[Entries for locating words and elements]
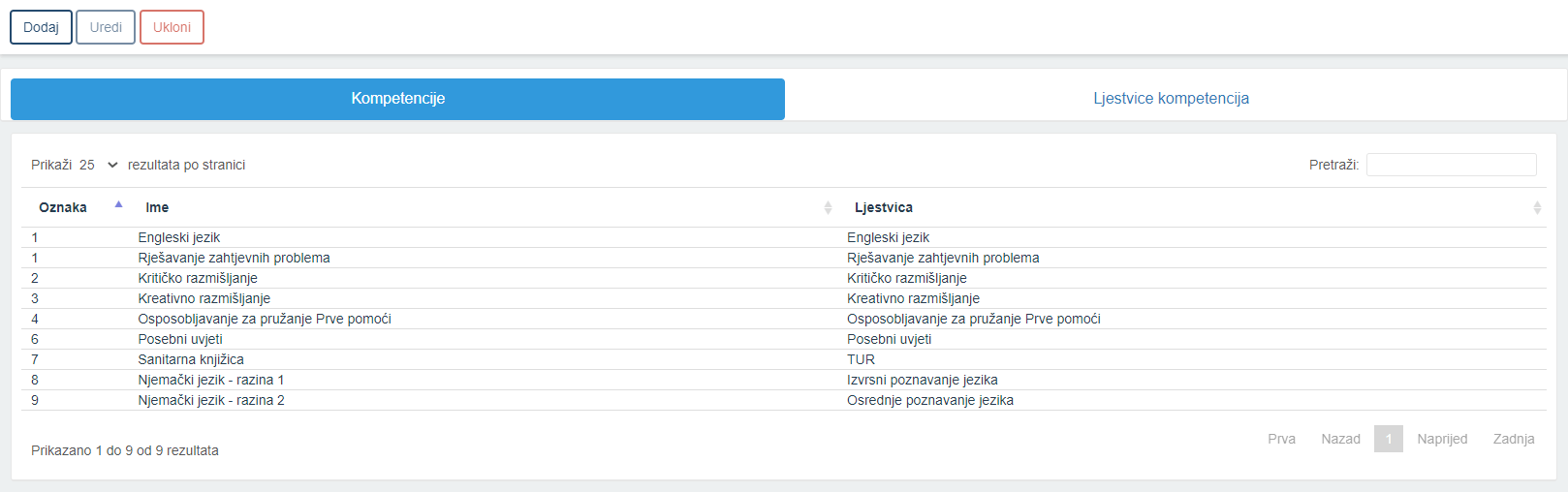Select the Engleski jezik row
Image resolution: width=1568 pixels, height=492 pixels.
point(784,237)

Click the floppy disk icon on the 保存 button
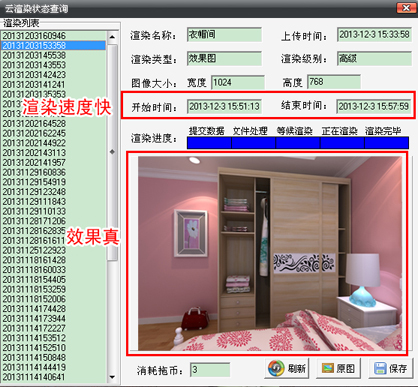tap(380, 368)
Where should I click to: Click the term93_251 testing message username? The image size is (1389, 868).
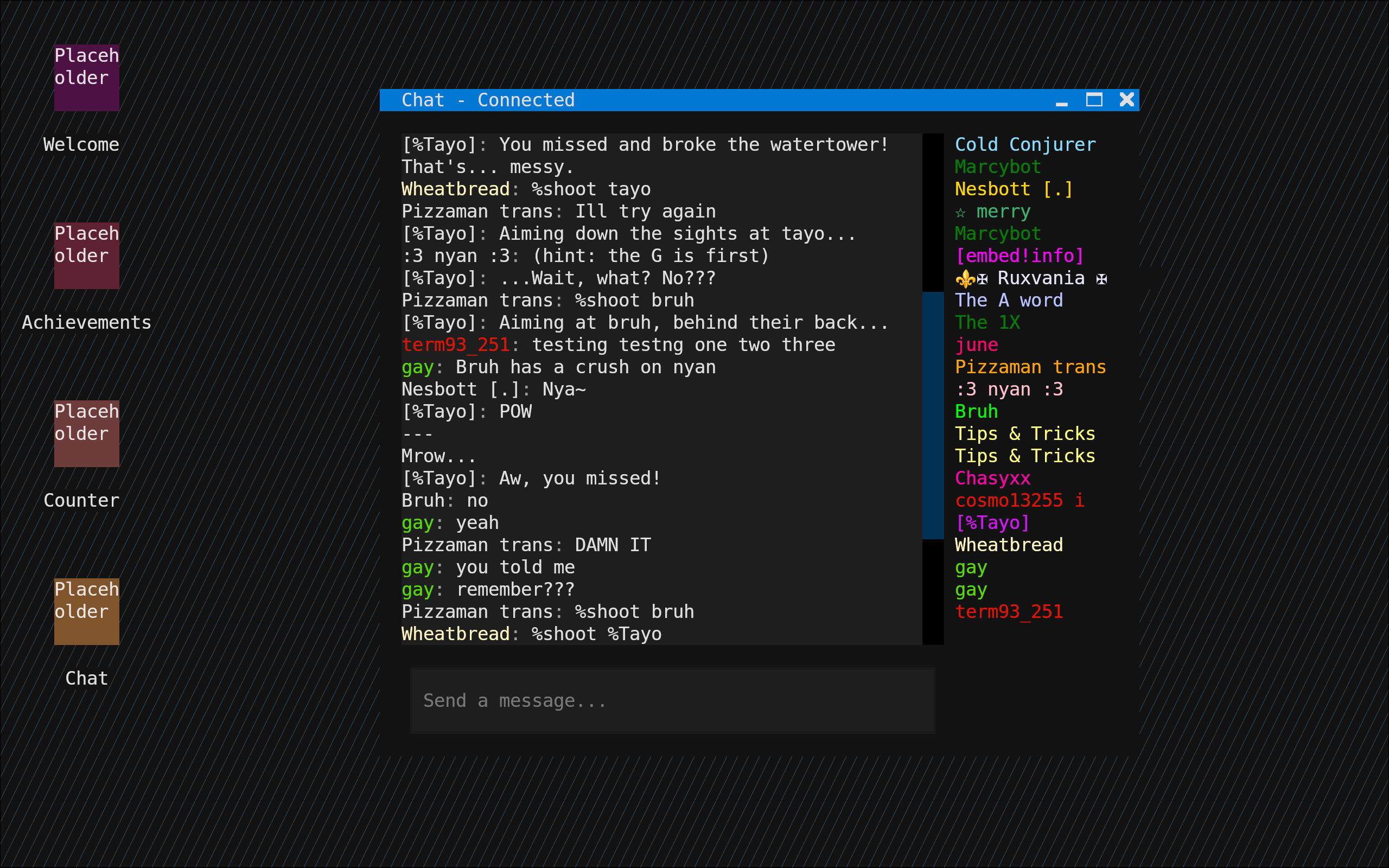pos(456,345)
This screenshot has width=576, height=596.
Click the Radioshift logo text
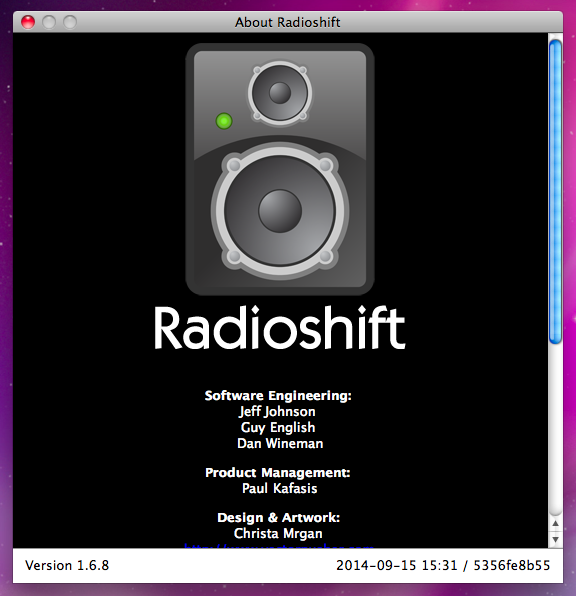pyautogui.click(x=280, y=328)
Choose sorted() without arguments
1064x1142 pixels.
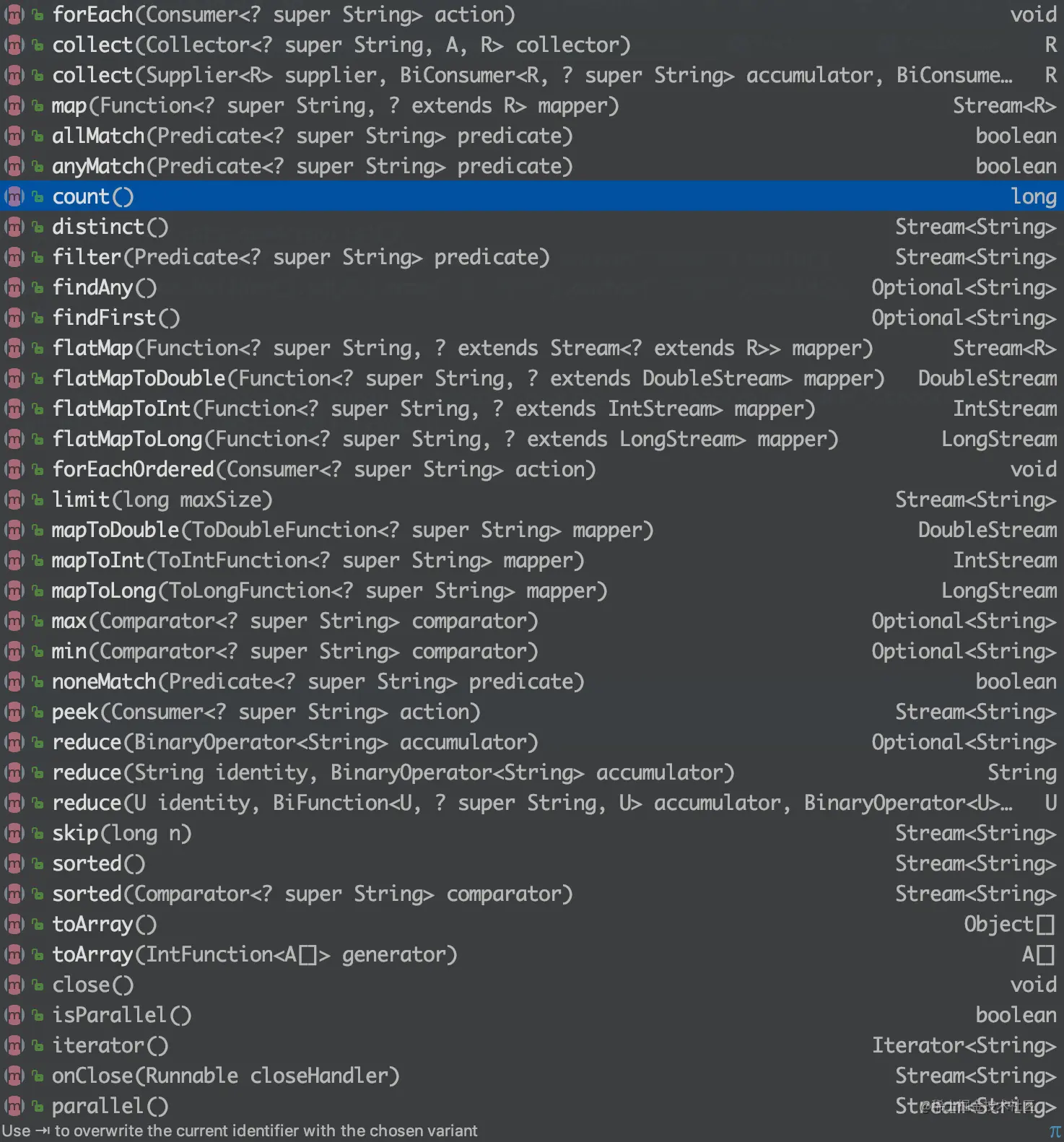coord(532,863)
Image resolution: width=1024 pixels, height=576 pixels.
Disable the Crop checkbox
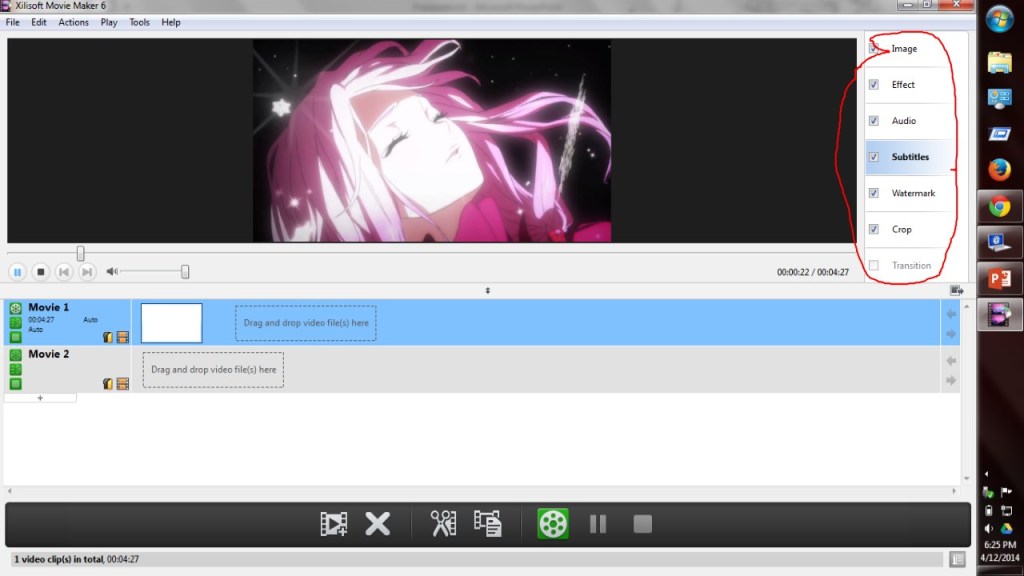[x=874, y=229]
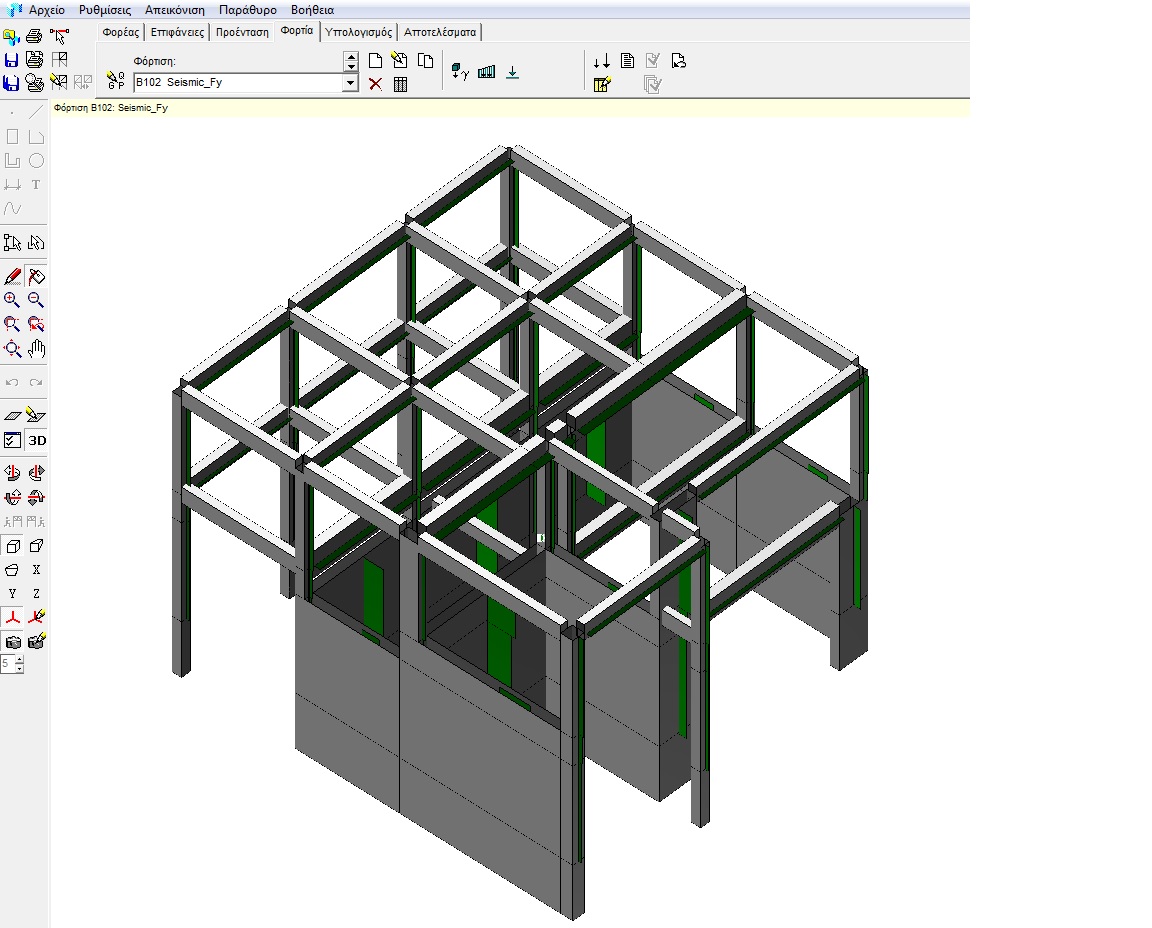Screen dimensions: 1152x928
Task: Click the print icon in top toolbar
Action: (35, 37)
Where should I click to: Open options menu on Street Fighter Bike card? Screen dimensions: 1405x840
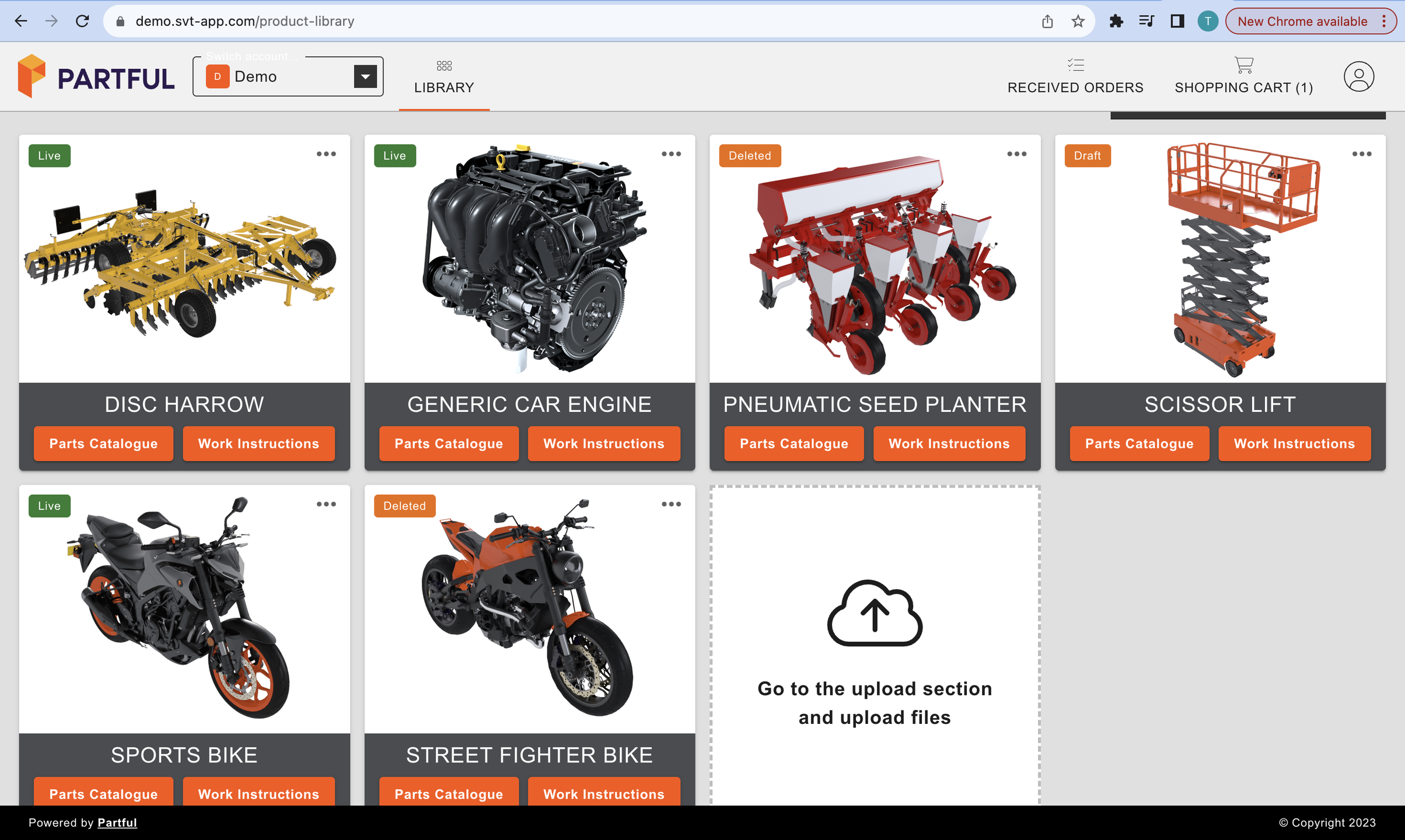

SET EXERCISE.
Rewrite every line of the entries above as a numbered list, skipping blank lines and omitting the pictures.

COMPLETE RESPONSE.
1. Select the Engleski jezik row
2. Image resolution: width=1568 pixels, height=492 pixels.
3. point(784,237)
4. Click the floppy disk icon on the 保存 button
5. tap(380, 368)
6. Where should I click to: Click the term93_251 testing message username? The image size is (1389, 868).
7. pos(456,345)
8. This screenshot has width=576, height=596.
9. Click the Radioshift logo text
10. pyautogui.click(x=280, y=328)
11. Choose sorted() without arguments
12. 1064x1142 pixels.
13. coord(532,863)
14. Image resolution: width=1024 pixels, height=576 pixels.
15. Disable the Crop checkbox
16. [x=874, y=229]
17. Screen dimensions: 1152x928
18. Task: Click the print icon in top toolbar
19. Action: (35, 37)
20. Where should I click to: Open options menu on Street Fighter Bike card? Screen dimensions: 1405x840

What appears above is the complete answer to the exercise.